If that target looked unlikely in summer, by autumn the dream had died; so why did then government figures continue referring to it?

To get anywhere near the 40,000 figure required more than 18,000 completions in the final quarter of last year. Photograph: Getty Images
To get anywhere near the 40,000 figure required more than 18,000 completions in the final quarter of last year. Photograph: Getty Images

As an ageing citizen, I sometimes struggle with newer idioms – and it took me a while to get to grips with the meaning of “gaslighting”. But I think it fits well as a description of the attempts by the former government – mostly now rolled over into the new one – to get us to believe that close to 40,000 homes were being built last year, despite the evidence that this was just not happening.

There was a row in the Dáil about this during the week, with the Opposition accusing Taoiseach Micheál Martin and Tánaiste Simon Harris of misleading voters when they clung to the claim during the election campaign. Recent data, showing the outcome was just 30,330, reignited the debate. The Taoiseach pleaded an honest mistake, though conceding the figures were “extremely disappointing”.

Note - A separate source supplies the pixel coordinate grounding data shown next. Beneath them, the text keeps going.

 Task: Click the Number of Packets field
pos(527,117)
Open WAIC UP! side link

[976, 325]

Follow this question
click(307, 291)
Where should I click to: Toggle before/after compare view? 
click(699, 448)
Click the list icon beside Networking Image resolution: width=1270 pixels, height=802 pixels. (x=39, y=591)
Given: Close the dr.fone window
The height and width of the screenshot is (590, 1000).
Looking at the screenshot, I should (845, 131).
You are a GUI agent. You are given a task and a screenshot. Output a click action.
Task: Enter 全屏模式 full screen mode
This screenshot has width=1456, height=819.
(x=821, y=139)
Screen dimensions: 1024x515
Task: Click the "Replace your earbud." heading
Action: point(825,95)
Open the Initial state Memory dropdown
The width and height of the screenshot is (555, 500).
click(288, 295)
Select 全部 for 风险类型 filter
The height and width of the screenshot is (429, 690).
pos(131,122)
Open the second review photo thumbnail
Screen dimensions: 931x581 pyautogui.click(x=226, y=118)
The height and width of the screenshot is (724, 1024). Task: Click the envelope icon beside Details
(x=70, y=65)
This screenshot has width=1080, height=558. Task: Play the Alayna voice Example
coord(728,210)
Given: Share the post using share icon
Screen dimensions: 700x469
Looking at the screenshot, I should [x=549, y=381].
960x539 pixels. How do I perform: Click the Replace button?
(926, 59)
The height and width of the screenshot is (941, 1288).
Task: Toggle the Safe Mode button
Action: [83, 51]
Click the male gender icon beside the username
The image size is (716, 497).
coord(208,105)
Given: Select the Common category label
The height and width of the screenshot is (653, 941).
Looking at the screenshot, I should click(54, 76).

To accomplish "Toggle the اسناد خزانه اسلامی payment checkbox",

The evidence is not in favour of Fianna Fáil and Fine Gael. To put it mildly. And this matters not only for the obvious reason – that it undermines trust and suggests they were happy to spin yarns to get re-elected. It also points to an underlying belief that Ireland is somehow on the right track on housing and that the voters are happy with this.

Let’s look at the evidence. New house completion figures are published every quarter by the Central Statistics Office (CSO). It was clear from early in the year that there was trouble, with the totals running below 2023 levels. Data published in late July showed completions of 12,677 in the first half of the year, compared to 13,902 in the same period in 2023. Nonetheless, a month later at Béal na Bláth in Co Cork, Harris said that the government would build “almost 40,000″ houses this year. On the same day, there were reports that Deutsche Bank, a big European Investment Bank, had also plumped for a 40,000 figure for 2024.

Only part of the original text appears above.